CBS Radio News reporter Lucy Craft got on the phone and started calling the Tokyo Electric Power Company, which runs the Dai-ichi plant, to find some information.

But given that the Tokyo bureau is relatively small, Marsha Cooke, the Tokyo Bureau Chief, and I asked New York to help out making other calls.

I was on the phone with New York asking our infinitely helpful foreign desk to please get someone who speaks Japanese on the line with the Prime Minister of Japan, the Chief Cabinet Secretary, the Nuclear and Industrial Safety Agency... basically, anyone who could tell us why the workers were evacuated, would they be back, or was someone else stepping in to take over the containment mission?

At this time, the desk informed me that a nuclear expert had told them that if the plant was unmanned for 24 hours, with no efforts made to cool the fuel rods, things would get very, very bad. Chernobyl came to mind.

This little tidbit was just starting to sink in when, all of a sudden, an alarm started going off in our bureau and a woman came over the loudspeaker in Japanese.

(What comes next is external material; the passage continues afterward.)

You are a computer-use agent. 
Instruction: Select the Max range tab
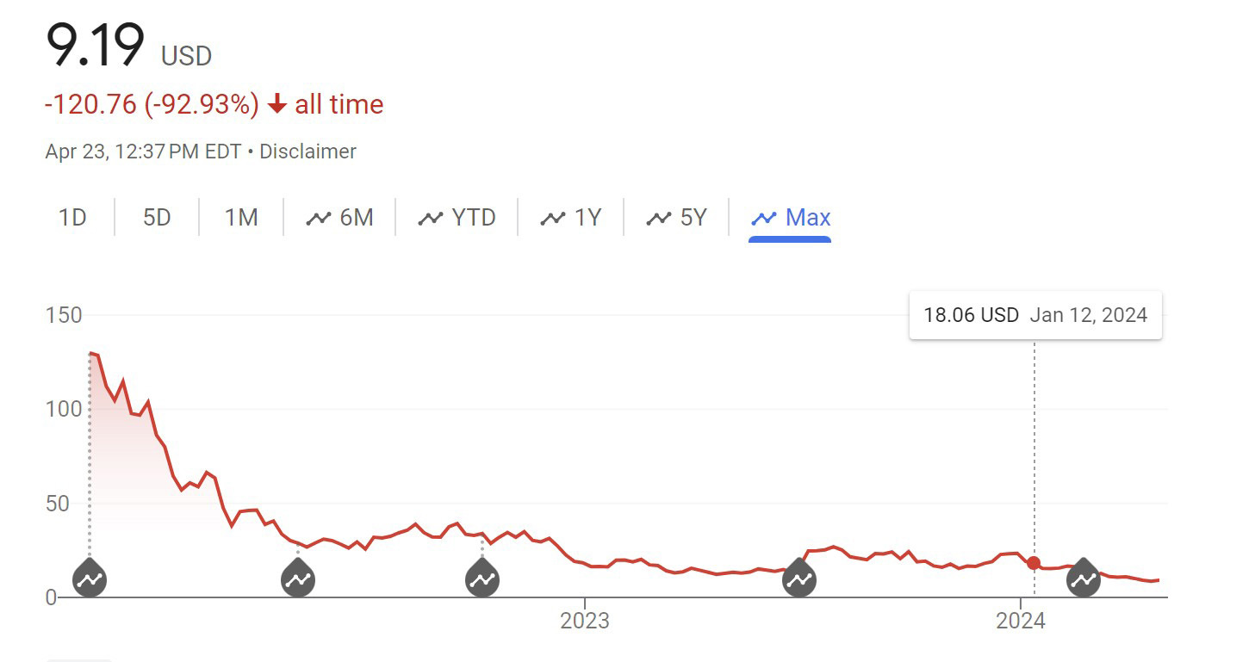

Then the building started shaking. We were having another aftershock.

I know it probably sounds like I am making this up -- surely that many scares couldn't be happening all at once. But it's all 100% true. It was a surreal moment.

Then Rei Hayashi, a Japanese speaker who works on our foreign desk, started translating the alarm for me; We were experiencing an aftershock. The elevator would be shut down for the duration of the quake. Talk about sensory overload!

Once the building stopped quaking, we got back down to work. There was a lot to talk about; Should our crews start moving south, should we leave the country, were there nuclear fallout shelters in Japan? And in the midst of all this, Marsha was also trying to figure out a way to get gasoline to a CBS crew that was about to run out of gas outside Tokyo and would soon be left stranded. For about half an hour, we frantically tried to figure out what was happening.

Then, all at once, the good news started coming in. New reports that the workers were back in the plant, and Lucy finally got through to the Tokyo Electric Power Company. They told her the workers were back on the job. They said the workers had, in fact, never left.

A company representative said that earlier in the morning, when radiation emissions went up around the plant, workers outside were ordered to come into a building inside the plant complex and halt their work. Then, once emissions dropped about an hour later, the workers returned to their posts.

Crisis averted, for now anyway. One thing is certain, it was one hell of an afternoon.